Comme 2026, chaque année sans 29 février est pour eux une leçon de patience, d’anticipation et de créativité.

On les appelle « leaplings ». Au Cameroun, comme ailleurs, ils sont rares, mais bien réels : les nés le 29 février. Ces êtres qui ne voient leur anniversaire que tous les quatre ans. À Douala, Yaoundé ou Bafoussam, ils ont appris à jongler avec le temps, à tordre le calendrier et à inventer leurs propres fêtes, quand le monde entier reste figé le 28 février ou le 1er mars. Les marchés bruissent parfois de rumeurs sur ces dates invisibles, les enfants interrogent leurs parents : « Mais pourquoi Clémentine ne vieillit-elle pas chaque année ? » Et l’étonnement se mêle à l’admiration pour ceux qui vivent littéralement « hors du temps officiel ». La rareté du 29 février devient presque un privilège secret, un joyau discret caché dans les almanachs.

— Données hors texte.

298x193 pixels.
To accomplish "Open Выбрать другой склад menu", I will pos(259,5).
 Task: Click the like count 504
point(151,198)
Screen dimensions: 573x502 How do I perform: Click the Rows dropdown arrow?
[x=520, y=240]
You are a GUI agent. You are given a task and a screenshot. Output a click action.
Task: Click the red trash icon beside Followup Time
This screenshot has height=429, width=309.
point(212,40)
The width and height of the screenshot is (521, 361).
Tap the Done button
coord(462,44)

« C’est comme être un peu magique, un peu clandestin », confie Clémentine Mvogo, 32 ans… mais techniquement âgée de 8 ans si l’on se fie aux anniversaires officiels. Elle raconte comment, adolescente, elle se glissait entre deux dates : le 28 pour la famille, le 1er pour les amis. « On célèbre quand le cœur le décide, pas quand le calendrier l’ordonne », ajoute-t-elle avec un sourire qui en dit long sur la liberté du 29 février. Ses souvenirs sont peuplés de gâteaux découpés à minuit pour être « juste à temps », de cartes soigneusement postdatées et de rituels improvisés où chaque minute compte. Cette gestion du temps devient un art, presque une danse : une chorégraphie de jours qui n’existent pas officiellement mais qui scintillent dans la mémoire.

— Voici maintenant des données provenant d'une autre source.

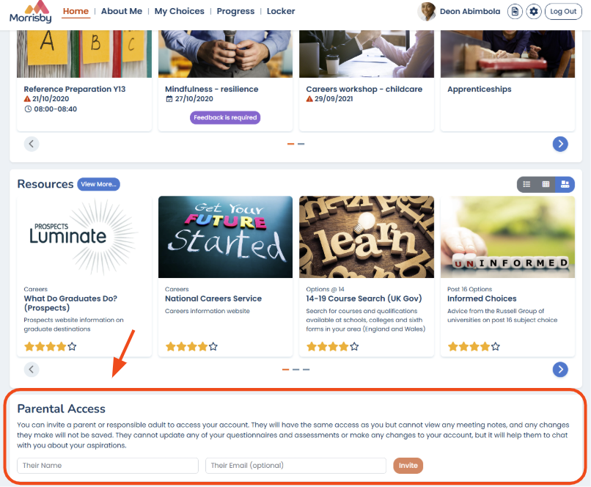The height and width of the screenshot is (487, 591).
Task: Go to the Progress page
Action: click(235, 11)
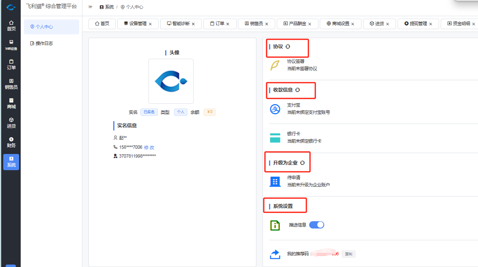
Task: Open 商城 in the left sidebar
Action: point(11,103)
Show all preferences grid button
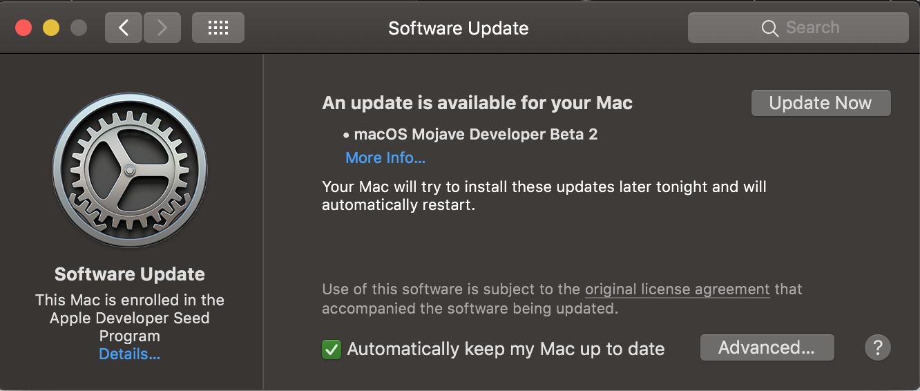 218,28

Pour ces Camerounais uniques, les associations locales et réseaux sociaux deviennent des refuges et des sources d’idées. Certains choisissent de fêter chaque année le 28 février, d’autres le 1er mars, et quelques-uns osent même la double célébration : un mini-anniversaire le 28, un grandiose le 1er. Les échanges entre leaplings rivalisent de créativité : tournois de blagues calendaires, capsules temporelles, toasts à la « jeunesse fractionnée ». Dans ces moments, l’humour devient rite et poésie devient règle : « On ne prend pas un an, on prend un quart d’année et on la savoure », explique Jean-Pierre Nkeng, né en 2000, et déjà « six ans et demi » dans l’âme. Même les plus farouches sceptiques finissent par sourire devant cette inventivité : invitations à des fêtes invisibles, jeux de piste temporels et mini-carnavals pour un seul jour rare, où chaque rire compte double.

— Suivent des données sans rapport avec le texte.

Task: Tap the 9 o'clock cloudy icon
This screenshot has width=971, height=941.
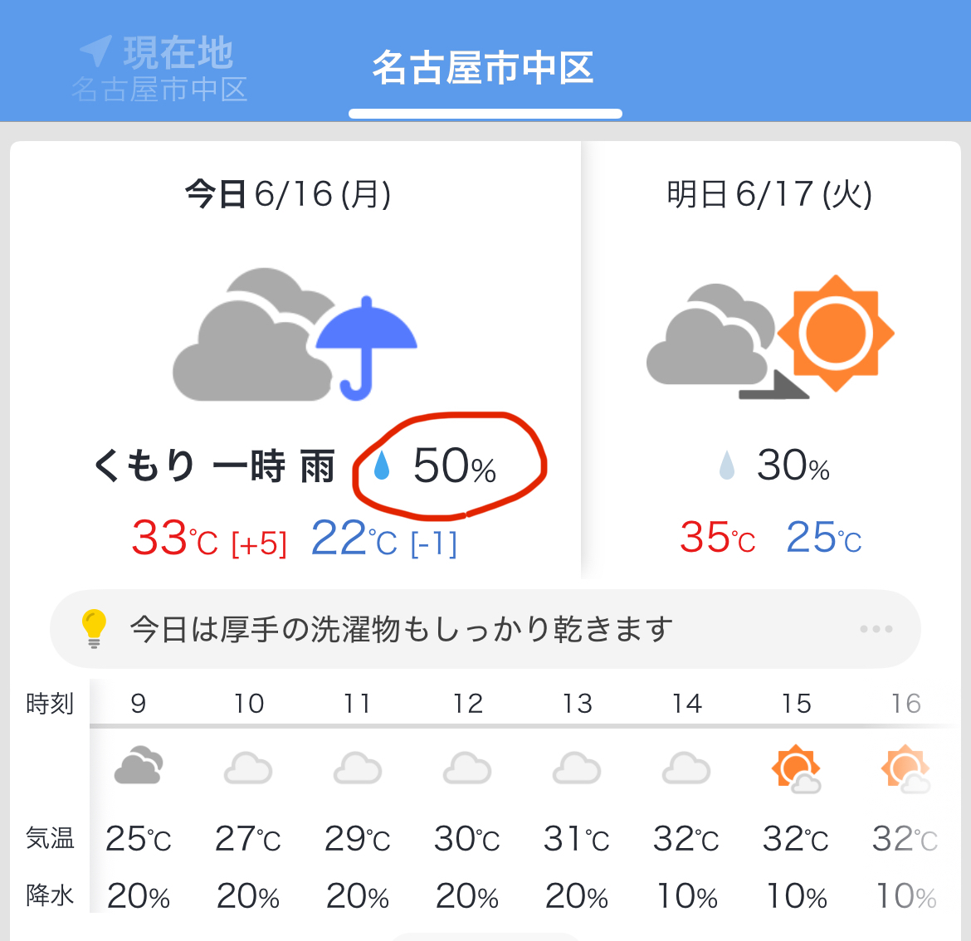Action: point(139,766)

Les commerçants locaux s’amusent aussi : pâtisseries, cartes et messages personnalisés fleurissent pour ces anniversaires si particuliers. À Yaoundé, un café organise chaque année un « Brunch des 28 et 29 février » où les leaplings peuvent se reconnaître et trinquer à leur singularité. « On se sent moins seuls, explique Mireille Fokou, née le même jour : il y a un petit réseau secret, un clan de magiciens du calendrier », et son rire s’élève comme un feu d’artifice retardé. Les vitrines s’ornent parfois de décorations insolites : ballons suspendus, horloges arrêtées sur le 29, et petits clins d’œil aux passants qui s’interrogent sur l’étrange calendrier. Cette célébration, bien que décalée, devient un rite collectif où l’excentricité et l’humour font loi.
Mais au-delà de la fête, cette rareté forge une identité originale. Les nés le 29 février au Cameroun jouent avec le temps, aiment rappeler qu’ils vivent « hors du rythme officiel », et cultivent un mélange d’humour et de légèreté qui étonne et enchante. Comme 2026, chaque année sans 29 février est pour eux une leçon de patience, d’anticipation et de créativité. « On apprend à savourer l’instant, même s’il n’existe pas officiellement », conclut Clémentine, le regard rêveur. Elle raconte comment elle note parfois ses pensées dans des carnets spéciaux, réservés aux jours impossibles, et comment ces écrits deviennent des trésors qu’elle relit tous les quatre ans pour mesurer le passage du temps autrement.
Ainsi, ces Camerounais du 29 février continuent d’écrire une histoire qui ne se lit pas dans les calendriers mais dans les sourires, les toasts et les éclats de rire. Leur vie, fractionnée par la rareté d’un jour, reste entière dans l’imagination et la joie : un anniversaire tous les quatre ans, mais un enchantement permanent. Chaque toast, chaque chanson improvisée et chaque éclat de rire devient une ode au temps détourné, un poème collectif célébrant l’exception et la magie discrète d’une date que le monde oublie mais qu’eux seuls savent chérir.